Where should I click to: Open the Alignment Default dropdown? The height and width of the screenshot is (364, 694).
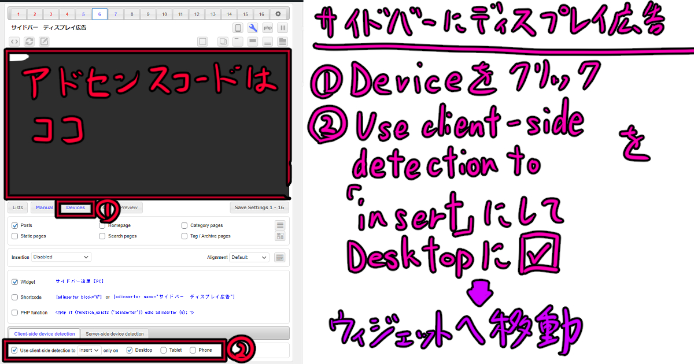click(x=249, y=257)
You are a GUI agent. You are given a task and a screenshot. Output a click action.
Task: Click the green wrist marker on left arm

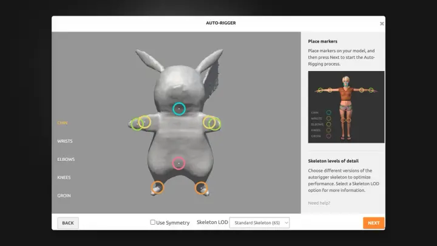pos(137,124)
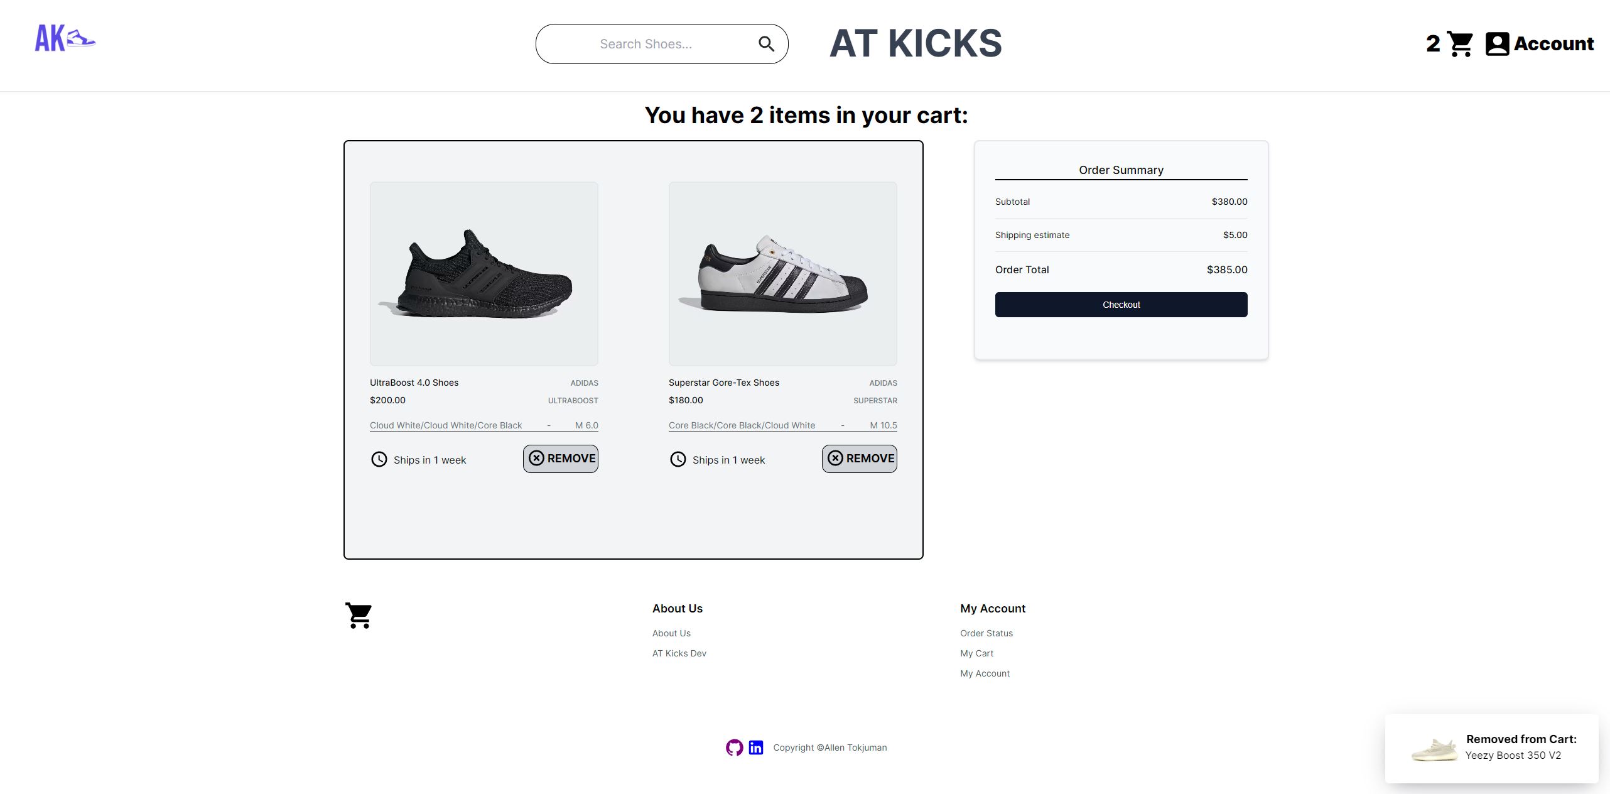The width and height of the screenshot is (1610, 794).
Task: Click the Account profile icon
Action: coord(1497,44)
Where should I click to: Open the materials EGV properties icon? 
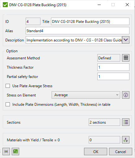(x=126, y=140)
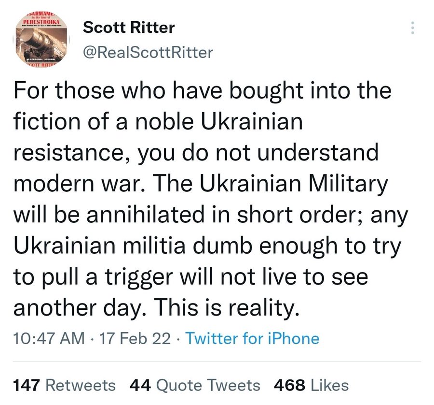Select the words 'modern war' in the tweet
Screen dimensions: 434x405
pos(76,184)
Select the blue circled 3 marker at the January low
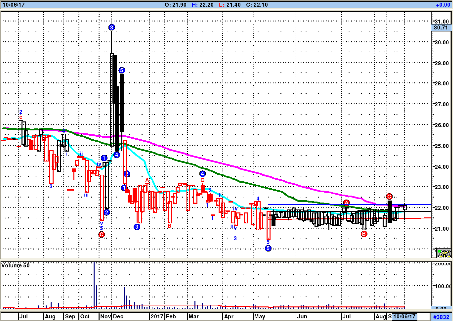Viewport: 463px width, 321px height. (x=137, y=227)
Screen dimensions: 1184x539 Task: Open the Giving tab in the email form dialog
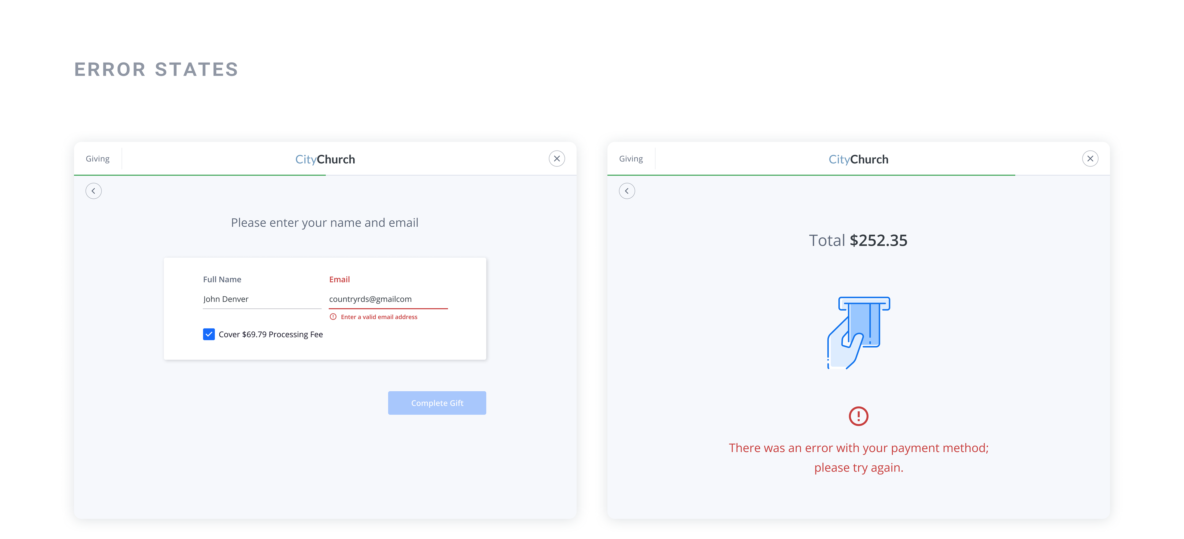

-- -- --

### Task description
Your copy should hold each line above exactly and no pictures at all.

### Solution for this task
Where should I click to: Open the Alignment Default dropdown? The height and width of the screenshot is (364, 694).
click(x=249, y=257)
You are a GUI agent. You are given a task and a screenshot. Output a click action.
Task: Click the green wrist marker on left arm

pos(137,124)
The width and height of the screenshot is (1610, 794).
Task: Click the Account profile icon
Action: coord(1497,44)
Where should I click to: Open the materials EGV properties icon? 
(x=126, y=140)
Select the words 'modern war' in the tweet
Screen dimensions: 434x405
pos(76,184)
Select the blue circled 3 marker at the January low
Viewport: 463px width, 321px height. (x=137, y=227)
Screen dimensions: 1184x539 Task: Open the Giving tab in the email form dialog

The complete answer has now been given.